▶ **Source excerpt**
— begin —

You can also install MARMEE independent of BISOS.

Such an independent and configuration involves creating the necessary control bases similar to how they are done within BISOS.

Chapter 3  MARMEE Software Control And Operation

3.1  Marme As A Collection Of Interactive Command Modules (ICMs)

Marme is implemented as a collection of collaborative Interactive Command Modules (ICMs).

The concept of ICMs is described in:

Unified Python Interactive Command Modules (ICM) and ICM-Players
A Framework For Development Of Expectations-Complete Commands
A Model For GUI-Line User Experience
http://www.by-star.net/PLPC/180050 — []

Marme ICMs use FileParameters for configuration of Marme parameters and features.

3.2  MARME Control FileParameters – marmeAcctsManage.py

MARME is controlled through a set of FileParameters residing at the path specified by the –icmsPkgControlBaseDir option of pkgMarmeManage.py.

These FileParameters are usually configured and inspected by marmeAcctsManage.py

Running:

marmeAcctsManage.py

provides a menu for setting the parameters.

These options and parameters are described below.

Prior to the execution of MARAME facilities, you should verify that the needed parameters are properly set.

3.2.1  MARME Identifiers and Control Parameters

MARME operates based on a set of parameters and identifiers which we enumerate below.

  /AbstractionTerminology/:: mailAcctDefault, inMailAcct, outMailAcct
  mailAcctName             :: Name for a mailAcct which can be inMailAcct or outMailAcct or both
  mailAcctCur              :: Currently Slected mailAcct (drives inMailAcct and outMailAcct)

— end —

▶ **Given instruction**
Reproduce the MARMEE documentation excerpt above in full, word for word, with its original spelling and line structure.

▶ **Data entries**
— begin —

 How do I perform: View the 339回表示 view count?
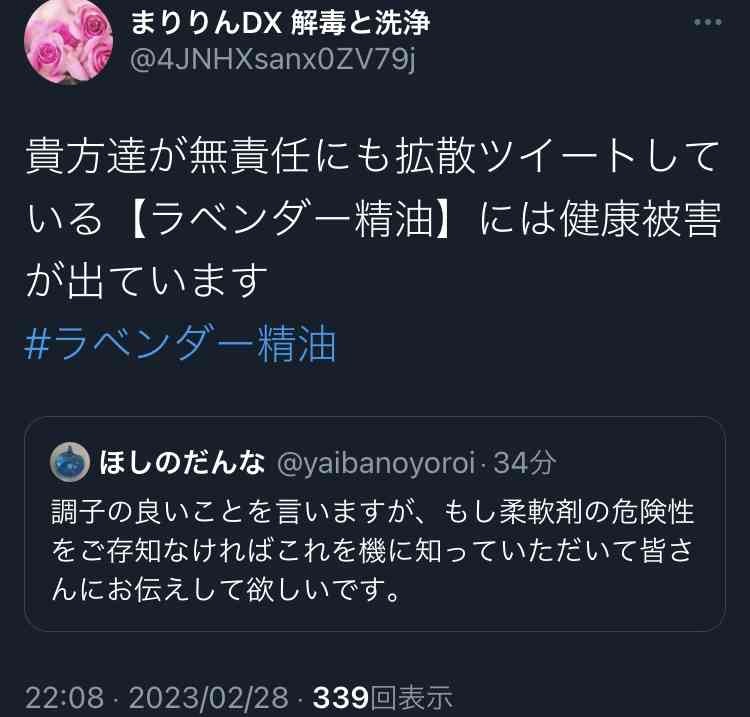(383, 697)
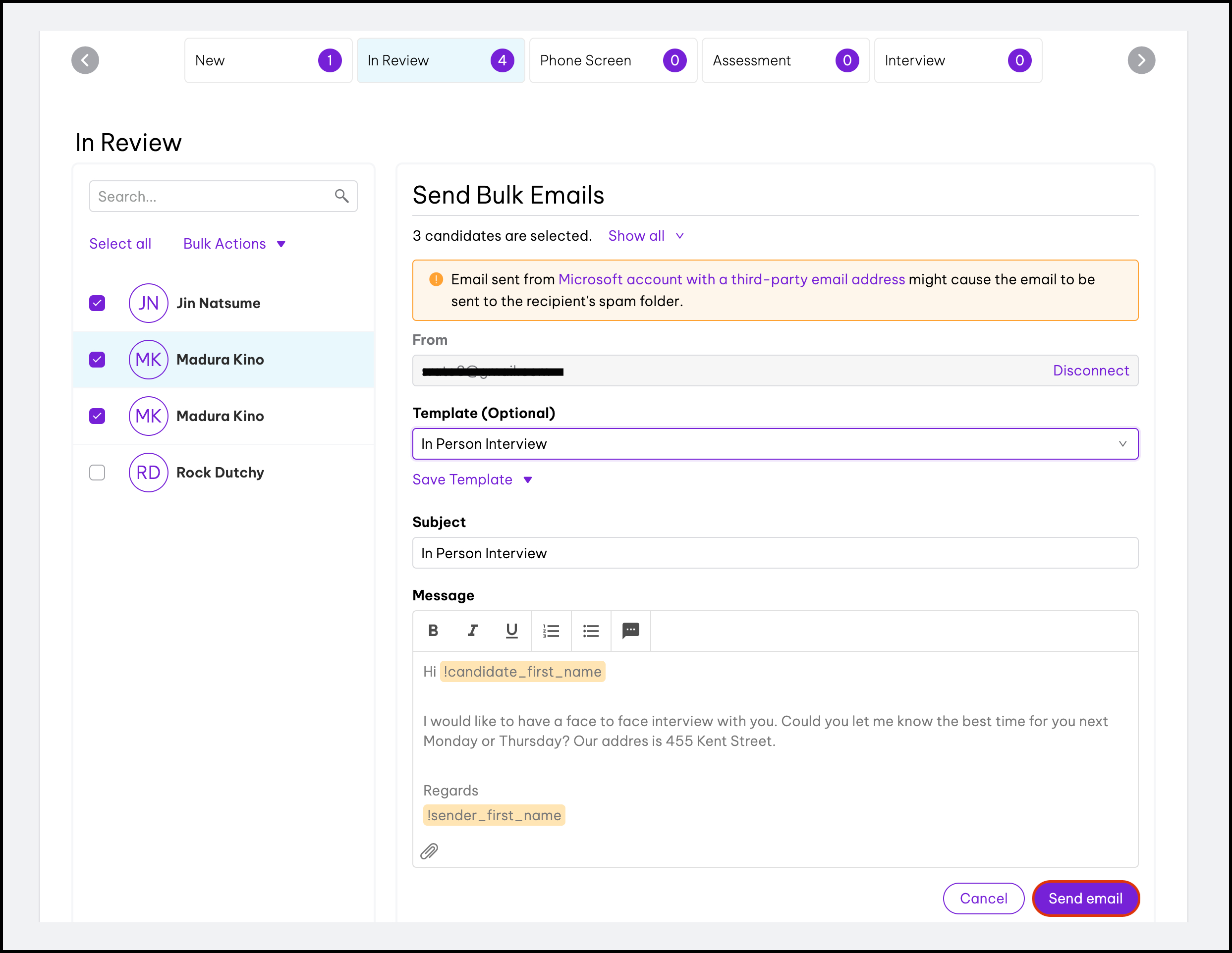The image size is (1232, 953).
Task: Toggle italic formatting in message editor
Action: point(472,631)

— end —

▶ **Task solution**
You can also install MARMEE independent of BISOS.

Such an independent and configuration involves creating the necessary control bases similar to how they are done within BISOS.

Chapter 3  MARMEE Software Control And Operation

3.1  Marme As A Collection Of Interactive Command Modules (ICMs)

Marme is implemented as a collection of collaborative Interactive Command Modules (ICMs).

The concept of ICMs is described in:

Unified Python Interactive Command Modules (ICM) and ICM-Players
A Framework For Development Of Expectations-Complete Commands
A Model For GUI-Line User Experience
http://www.by-star.net/PLPC/180050 — []

Marme ICMs use FileParameters for configuration of Marme parameters and features.

3.2  MARME Control FileParameters – marmeAcctsManage.py

MARME is controlled through a set of FileParameters residing at the path specified by the –icmsPkgControlBaseDir option of pkgMarmeManage.py.

These FileParameters are usually configured and inspected by marmeAcctsManage.py

Running:

marmeAcctsManage.py

provides a menu for setting the parameters.

These options and parameters are described below.

Prior to the execution of MARAME facilities, you should verify that the needed parameters are properly set.

3.2.1  MARME Identifiers and Control Parameters

MARME operates based on a set of parameters and identifiers which we enumerate below.

  /AbstractionTerminology/:: mailAcctDefault, inMailAcct, outMailAcct
  mailAcctName             :: Name for a mailAcct which can be inMailAcct or outMailAcct or both
  mailAcctCur              :: Currently Slected mailAcct (drives inMailAcct and outMailAcct)